У своего читателя Кант предполагает безукоризненное знание Священного писания. Нам же придется напомнить текст. Речь идет о детях Адама. «И был Авель пастырь овец, а Каин был земледелец». Кант видит в этом «переход от дикой охотничьей жизни и собирания плодов во второе состояние», то есть к труду.
«3. Спустя несколько времени Каин принес от плодов земли дар Господу; 4. и Авель также принес от первородных стада своего. И призрел Господь на Авеля и на дар его; 5. а на Каина и на дар его не призрел. Каин сильно огорчился, и поникло лицо его». Пастушеская жизнь, рассуждает Кант, привольна и дает наиболее верный доход. Земледельческий труд тяжел, зависит от погоды, требует постоянного жилища, земельной собственности и силы, чтобы ее охранять. «Земледелец мог завидовать пастуху, как более покровительствуемому небом (ст. 4), и в действительности последний стал ему в тягость, поскольку пасущийся скот не щадит посевов».
За сим последовало братоубийство и уход Каина в страну Нод. Иначе, по Канту, и быть не могло. «Именно земледелец первый должен был употребить силу против подобных поступков, которые другой не считал недозволенными; и если он не хотел потерять плоды своих долгих усилий, он вынужден был, наконец, удалиться по возможности дальше от пастушеских племен. Это расставанье знаменует собой третью эпоху», то есть разделение труда. «Увеселительная прогулка» обернулась научной экспедицией, содержательной интерпретацией первых этапов всемирной истории.
В «Критике чистого разума» ирония уходит внутрь, высвечивая глубины и лишь изредка выплескиваясь на поверхность. Вспомним знаменитый афоризм: «Мне пришлось устранить знание, чтобы освободить место вере», который одновременно звучит как «мне пришлось поднять знание…». В каком биографическом контексте прозвучали эти слова, читатель узнает в следующей главе.

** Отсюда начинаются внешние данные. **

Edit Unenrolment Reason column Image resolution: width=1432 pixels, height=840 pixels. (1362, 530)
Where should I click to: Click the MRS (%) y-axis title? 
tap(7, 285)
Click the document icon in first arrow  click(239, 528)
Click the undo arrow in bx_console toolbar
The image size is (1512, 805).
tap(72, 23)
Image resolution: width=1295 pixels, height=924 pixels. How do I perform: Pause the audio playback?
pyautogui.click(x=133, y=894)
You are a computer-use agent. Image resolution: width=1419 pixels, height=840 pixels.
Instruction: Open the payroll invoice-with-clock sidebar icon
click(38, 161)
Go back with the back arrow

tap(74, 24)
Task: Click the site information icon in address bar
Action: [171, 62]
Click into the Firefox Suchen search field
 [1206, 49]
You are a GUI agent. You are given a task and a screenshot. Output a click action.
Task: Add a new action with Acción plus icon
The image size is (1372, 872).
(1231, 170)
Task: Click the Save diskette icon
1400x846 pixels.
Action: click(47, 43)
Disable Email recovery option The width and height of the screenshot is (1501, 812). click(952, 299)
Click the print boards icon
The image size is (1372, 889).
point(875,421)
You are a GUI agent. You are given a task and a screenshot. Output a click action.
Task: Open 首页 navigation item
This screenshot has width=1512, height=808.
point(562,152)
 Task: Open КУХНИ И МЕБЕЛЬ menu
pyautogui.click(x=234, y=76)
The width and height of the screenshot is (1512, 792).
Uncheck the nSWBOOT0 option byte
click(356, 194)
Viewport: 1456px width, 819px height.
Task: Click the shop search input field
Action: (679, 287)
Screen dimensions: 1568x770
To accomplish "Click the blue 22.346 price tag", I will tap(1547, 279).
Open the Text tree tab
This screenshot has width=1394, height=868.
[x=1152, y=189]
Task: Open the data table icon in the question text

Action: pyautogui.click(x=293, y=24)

Глава шестая. Вера – надежда. Любовь
Страшен бог без морали.
Поздней весной 1789 года начинающий русский литератор Николай Михайлович Карамзин отправился в многомесячное путешествие. Во Франции уже разгорался очаг будущего революционного пожара, но на окраинах Европы было спокойно; молодой человек не спеша, с долгими остановками продвигался в западном направлении. Он вел дневник, записывая по свежим следам дорожные впечатления. Кенигсберг поразил приезжего своими размерами («в окружности около пятнадцати верст»). Дело было перед ярмаркой, и улицы города заполняла шумная праздничная толпа. Повсюду бросались в глаза яркие мундиры военных – синие, голубые, зеленые с красными, белыми и оранжевыми отворотами. Обедать Карамзину пришлось в обществе офицеров; разговор шел о прошедшем смотре, сыпались плоские шутки, раздавался громкий смех. Писателю все это было не по душе: к военному ремеслу он не питал пиетета и приехал сюда не для знакомства с прусской армией.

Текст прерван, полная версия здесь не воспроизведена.